─── Data in this exercise ───

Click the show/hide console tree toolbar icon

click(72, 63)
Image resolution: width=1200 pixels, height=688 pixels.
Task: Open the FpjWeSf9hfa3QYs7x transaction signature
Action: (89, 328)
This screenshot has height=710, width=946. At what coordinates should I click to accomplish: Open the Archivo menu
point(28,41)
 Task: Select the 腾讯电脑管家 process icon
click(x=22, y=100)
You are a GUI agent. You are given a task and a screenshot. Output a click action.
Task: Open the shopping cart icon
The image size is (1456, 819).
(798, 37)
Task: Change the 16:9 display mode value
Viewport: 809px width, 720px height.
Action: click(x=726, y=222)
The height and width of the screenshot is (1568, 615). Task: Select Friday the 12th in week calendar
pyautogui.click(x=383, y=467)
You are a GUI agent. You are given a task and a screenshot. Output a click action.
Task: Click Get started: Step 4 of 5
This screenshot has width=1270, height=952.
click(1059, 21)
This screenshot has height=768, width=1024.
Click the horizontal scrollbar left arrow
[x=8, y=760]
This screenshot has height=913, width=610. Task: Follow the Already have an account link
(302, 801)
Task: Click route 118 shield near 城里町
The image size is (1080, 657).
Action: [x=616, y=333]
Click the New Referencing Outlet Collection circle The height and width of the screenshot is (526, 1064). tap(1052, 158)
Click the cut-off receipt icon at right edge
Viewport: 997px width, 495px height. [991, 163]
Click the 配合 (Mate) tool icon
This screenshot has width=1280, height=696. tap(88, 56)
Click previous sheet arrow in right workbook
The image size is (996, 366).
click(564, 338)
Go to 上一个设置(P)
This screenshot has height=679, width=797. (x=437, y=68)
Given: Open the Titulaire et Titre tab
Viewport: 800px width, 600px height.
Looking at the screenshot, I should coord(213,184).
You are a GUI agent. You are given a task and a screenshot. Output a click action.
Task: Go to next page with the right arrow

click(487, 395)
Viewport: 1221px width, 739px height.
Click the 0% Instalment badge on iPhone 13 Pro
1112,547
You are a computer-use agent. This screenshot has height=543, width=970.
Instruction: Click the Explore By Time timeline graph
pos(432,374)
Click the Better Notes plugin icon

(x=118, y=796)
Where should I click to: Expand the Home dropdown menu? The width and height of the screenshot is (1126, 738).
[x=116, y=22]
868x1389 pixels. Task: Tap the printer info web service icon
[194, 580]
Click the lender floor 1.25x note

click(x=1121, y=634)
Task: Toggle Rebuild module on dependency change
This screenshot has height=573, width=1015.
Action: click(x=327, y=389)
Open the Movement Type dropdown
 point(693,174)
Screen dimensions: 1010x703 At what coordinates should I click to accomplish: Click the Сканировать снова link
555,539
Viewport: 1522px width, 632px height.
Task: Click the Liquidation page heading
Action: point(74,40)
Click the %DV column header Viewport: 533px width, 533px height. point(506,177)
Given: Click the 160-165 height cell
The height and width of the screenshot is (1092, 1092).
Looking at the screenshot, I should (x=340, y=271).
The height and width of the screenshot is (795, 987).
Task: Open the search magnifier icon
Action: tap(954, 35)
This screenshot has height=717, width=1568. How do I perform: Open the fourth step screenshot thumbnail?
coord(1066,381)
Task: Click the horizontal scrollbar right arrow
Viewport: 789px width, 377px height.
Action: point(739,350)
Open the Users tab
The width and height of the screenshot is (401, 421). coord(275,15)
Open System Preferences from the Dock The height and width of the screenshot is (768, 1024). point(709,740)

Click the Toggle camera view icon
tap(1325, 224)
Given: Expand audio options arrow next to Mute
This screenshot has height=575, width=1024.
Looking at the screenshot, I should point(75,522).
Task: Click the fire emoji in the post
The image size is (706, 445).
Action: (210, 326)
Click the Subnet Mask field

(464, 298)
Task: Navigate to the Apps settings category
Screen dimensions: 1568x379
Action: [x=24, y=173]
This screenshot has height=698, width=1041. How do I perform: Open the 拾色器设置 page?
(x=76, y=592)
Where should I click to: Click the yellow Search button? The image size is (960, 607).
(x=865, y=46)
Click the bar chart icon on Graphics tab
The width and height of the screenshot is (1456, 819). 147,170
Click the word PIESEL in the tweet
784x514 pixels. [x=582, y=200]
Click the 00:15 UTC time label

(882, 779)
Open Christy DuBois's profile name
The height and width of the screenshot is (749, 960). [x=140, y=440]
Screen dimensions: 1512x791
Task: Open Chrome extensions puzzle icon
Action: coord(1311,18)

───

Exercise goal - Set down each entry from above once more, exactly as written.

Finished exercise -
Click the show/hide console tree toolbar icon

click(72, 63)
Image resolution: width=1200 pixels, height=688 pixels.
Task: Open the FpjWeSf9hfa3QYs7x transaction signature
Action: (89, 328)
This screenshot has height=710, width=946. At what coordinates should I click to accomplish: Open the Archivo menu
point(28,41)
 Task: Select the 腾讯电脑管家 process icon
click(x=22, y=100)
You are a GUI agent. You are given a task and a screenshot. Output a click action.
Task: Open the shopping cart icon
The image size is (1456, 819).
(798, 37)
Task: Change the 16:9 display mode value
Viewport: 809px width, 720px height.
Action: click(x=726, y=222)
The height and width of the screenshot is (1568, 615). Task: Select Friday the 12th in week calendar
pyautogui.click(x=383, y=467)
You are a GUI agent. You are given a task and a screenshot. Output a click action.
Task: Click Get started: Step 4 of 5
This screenshot has width=1270, height=952.
click(1059, 21)
This screenshot has height=768, width=1024.
Click the horizontal scrollbar left arrow
[x=8, y=760]
This screenshot has height=913, width=610. Task: Follow the Already have an account link
(302, 801)
Task: Click route 118 shield near 城里町
The image size is (1080, 657).
Action: [x=616, y=333]
Click the New Referencing Outlet Collection circle The height and width of the screenshot is (526, 1064). tap(1052, 158)
Click the cut-off receipt icon at right edge
Viewport: 997px width, 495px height. [991, 163]
Click the 配合 (Mate) tool icon
This screenshot has width=1280, height=696. tap(88, 56)
Click previous sheet arrow in right workbook
The image size is (996, 366).
click(564, 338)
Go to 上一个设置(P)
This screenshot has height=679, width=797. (x=437, y=68)
Given: Open the Titulaire et Titre tab
Viewport: 800px width, 600px height.
Looking at the screenshot, I should coord(213,184).
You are a GUI agent. You are given a task and a screenshot. Output a click action.
Task: Go to next page with the right arrow

click(487, 395)
Viewport: 1221px width, 739px height.
Click the 0% Instalment badge on iPhone 13 Pro
1112,547
You are a computer-use agent. This screenshot has height=543, width=970.
Instruction: Click the Explore By Time timeline graph
pos(432,374)
Click the Better Notes plugin icon

(x=118, y=796)
Where should I click to: Expand the Home dropdown menu? The width and height of the screenshot is (1126, 738).
[x=116, y=22]
868x1389 pixels. Task: Tap the printer info web service icon
[194, 580]
Click the lender floor 1.25x note

click(x=1121, y=634)
Task: Toggle Rebuild module on dependency change
This screenshot has height=573, width=1015.
Action: click(x=327, y=389)
Open the Movement Type dropdown
 point(693,174)
Screen dimensions: 1010x703 At what coordinates should I click to accomplish: Click the Сканировать снова link
555,539
Viewport: 1522px width, 632px height.
Task: Click the Liquidation page heading
Action: point(74,40)
Click the %DV column header Viewport: 533px width, 533px height. point(506,177)
Given: Click the 160-165 height cell
The height and width of the screenshot is (1092, 1092).
Looking at the screenshot, I should (x=340, y=271).
The height and width of the screenshot is (795, 987).
Task: Open the search magnifier icon
Action: tap(954, 35)
This screenshot has height=717, width=1568. How do I perform: Open the fourth step screenshot thumbnail?
coord(1066,381)
Task: Click the horizontal scrollbar right arrow
Viewport: 789px width, 377px height.
Action: point(739,350)
Open the Users tab
The width and height of the screenshot is (401, 421). coord(275,15)
Open System Preferences from the Dock The height and width of the screenshot is (768, 1024). point(709,740)

Click the Toggle camera view icon
tap(1325, 224)
Given: Expand audio options arrow next to Mute
This screenshot has height=575, width=1024.
Looking at the screenshot, I should point(75,522).
Task: Click the fire emoji in the post
The image size is (706, 445).
Action: (210, 326)
Click the Subnet Mask field

(464, 298)
Task: Navigate to the Apps settings category
Screen dimensions: 1568x379
Action: [x=24, y=173]
This screenshot has height=698, width=1041. How do I perform: Open the 拾色器设置 page?
(x=76, y=592)
Where should I click to: Click the yellow Search button? The image size is (960, 607).
(x=865, y=46)
Click the bar chart icon on Graphics tab
The width and height of the screenshot is (1456, 819). 147,170
Click the word PIESEL in the tweet
784x514 pixels. [x=582, y=200]
Click the 00:15 UTC time label

(882, 779)
Open Christy DuBois's profile name
The height and width of the screenshot is (749, 960). [x=140, y=440]
Screen dimensions: 1512x791
Task: Open Chrome extensions puzzle icon
Action: coord(1311,18)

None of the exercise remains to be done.